X-linked recessive inheritance
Most X-linked conditions are recessive. This means that in a person with two X chromosomes (most females), both copies of a gene (i.e., one on each X chromosome) must have a change or mutation whereas in a person with one X chromosome (most males), only one copy of a gene must have a mutation. A female with a mutation in one copy of a gene on the X chromosome is said to be a “carrier” for an X-linked condition. A male with a mutation in a gene on the X chromosome is typically affected with the condition. Because females have two copies of the X chromosome and males have only one X chromosome, X-linked recessive diseases are more common among males than females. However, X-linked recessive diseases can occur in both males and females.

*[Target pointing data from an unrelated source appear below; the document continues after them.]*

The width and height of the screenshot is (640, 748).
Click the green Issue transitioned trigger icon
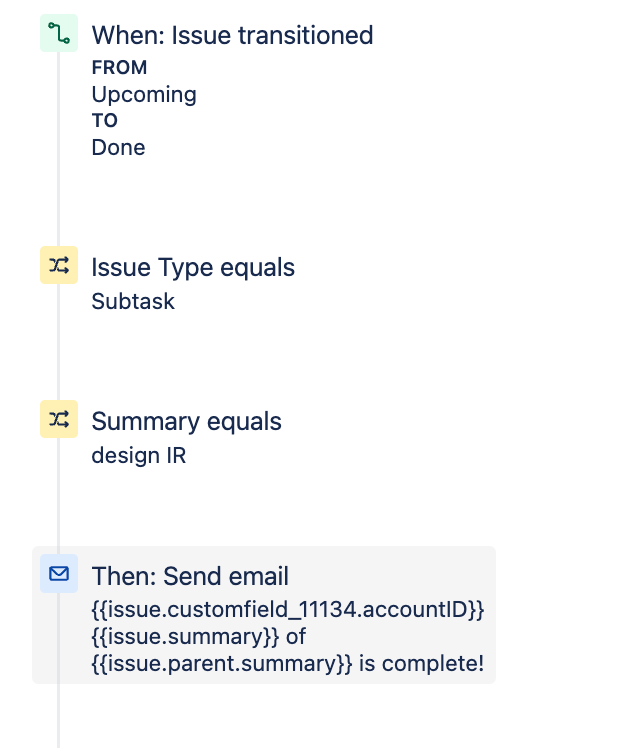[59, 33]
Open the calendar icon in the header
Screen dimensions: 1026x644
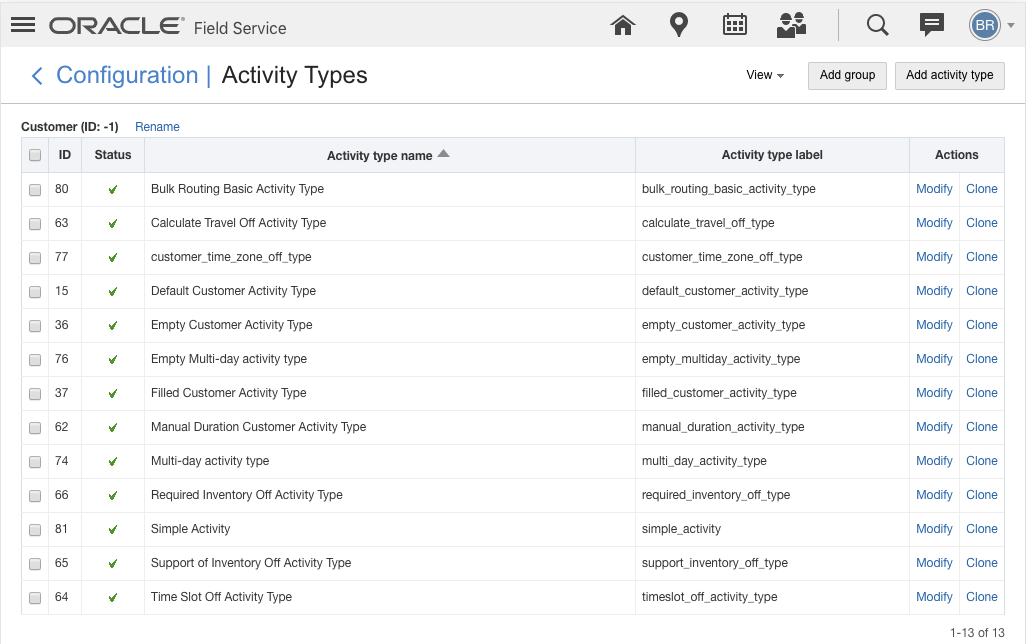(735, 24)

For X-linked recessive disorders, an unaffected carrier mother who has a mutation in a gene on the X chromosome can transmit either the X chromosome with this mutation or a “normal” X chromosome to her children. If the father is unaffected, none of her daughters will be affected and all of her daughters will be unaffected—since they will inherit at least one normal X chromosome from their father. However, each daughter will have a 50% chance of being an unaffected carrier like her mother and a 50% chance of both X chromosomes being normal.
For X-linked recessive disorders, an affected father who has a mutation in a gene on the X chromosome can transmit either the X chromosome with this mutation or a Y chromosome to his children. If the mother is not affected or a carrier, none of his sons will be affected since they can only inherit a normal X chromosome from their mother and they inherit a Y chromosome from their father. Each daughter will have a 50% chance of being an unaffected carrier and a 50% chance of both X chromosomes being normal.
Example: Hemophilia A
Hemophilia A is an X-linked recessive disease caused by a lack of a coagulant, or blood clotting agent, called factor VIII (factor 8). This is caused by a mutation in a gene on the X chromosome called F8. If a father is affected, his daughters will be carriers of hemophilia A and his sons will be unaffected. If a mother is an unaffected carrier, each daughter has a 1 in 2 chance (i.e., 50%) of being an unaffected carrier and each son has a 1 in 2 chance (i.e., 50%) of being affected with hemophilia A.
X-linked Dominant Inheritance
For an X-linked dominant condition, only one copy of a gene on the X chromosome whether in a female with two X chromosomes or males with on X chromosome must have a change or mutation for an individual to be affected with the condition. For this reason, X-linked disorders are often seen with similar frequency in males and females. However, since females also have one normal X chromosome as well as an X chromosome with a mutation, the condition is often more “mild.” An example of an X-linked dominant disorder is Goltz Syndrome.